De Belgische filosoof Marc van den Bossche is er zo eentje. In zijn verslavende boek (Wielrennen, 2005) cirkelt hij filosoferend rond het wielrennen, dat hij een legale drug noemt. In De filosofie van de heuvel. Op de fiets naar Rome (2009) komt de Nederlandse dichter en romancier Ilja Leonard Pfeijffer, geflankeerd door zijn Russische fietsvriendin-fotografe Gelya Bogatishcheva, via een soort peregrinatie op de fiets, tot een banale zenhouding en tot een 'filosofie van de heuvel': "De beklimming en de afdaling horen bij elkaar. Ze zullen elkaar blijven opvolgen tot het einde der tijden.
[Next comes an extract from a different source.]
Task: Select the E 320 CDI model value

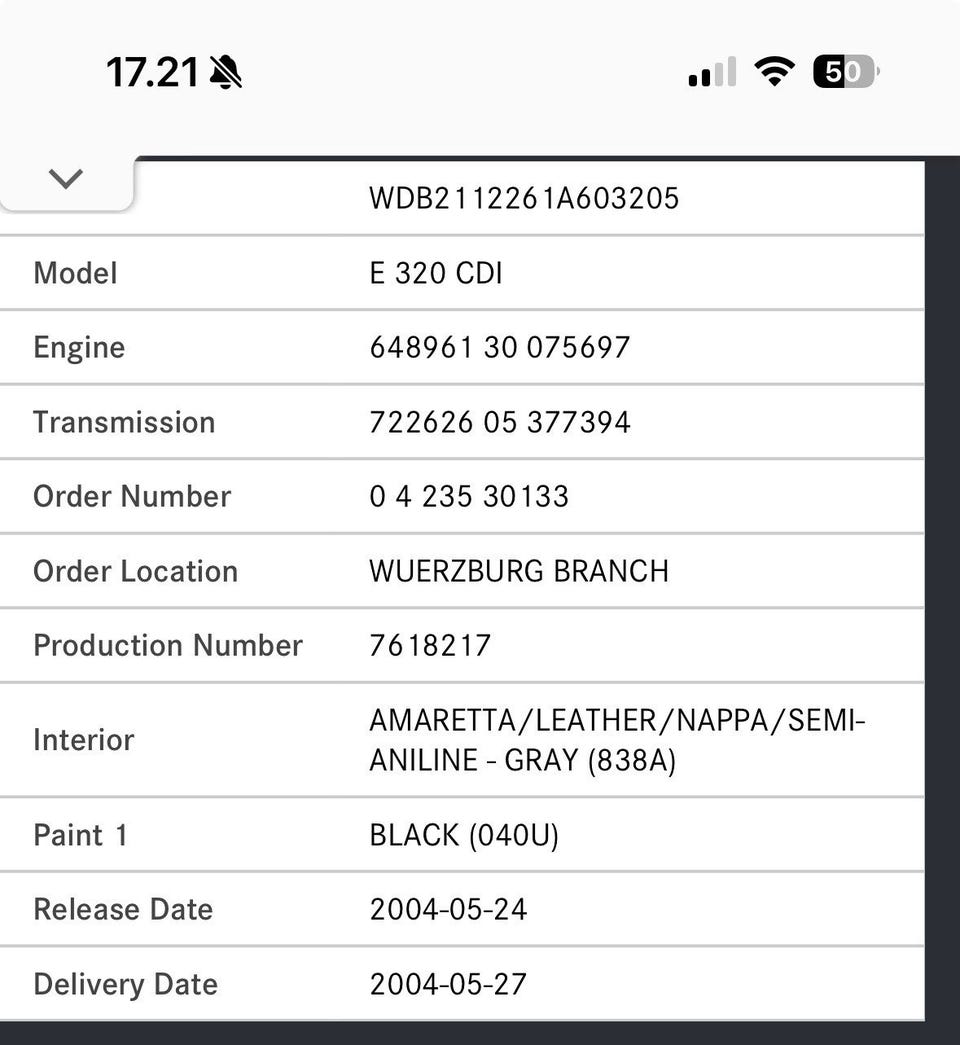Action: pyautogui.click(x=436, y=273)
En de beste manier om daarover na te denken is om er niet over na te denken, maar erop te vertrouwen". De Franse filosoof en semioticus Roland Barthes (1915-1980) analyseerde in zijn boek Mythologies (1957) met behulp van de linguistiek verscheidene producten en uitingen van de populaire Franse cultuur waaronder de Tour de France. In het hoofdstuk 'Le Tour de France comme epopee' ontleedt hij de koerstaal en de bijnamen van renners en maakt hij verbanden met de wereldgeschiedenis, de oudheid en de natuur. Filosoferen is dus heus niet zo moeilijk. En dat de weg belangrijker is dan het doel, dat wist de negentiende-eeuwse auteur Robert Louis Stevenson al, en voor hem de taoisten, voor wie de weg zelf de beloning was. Vraag dat maar aan de coureurs uit de Tour.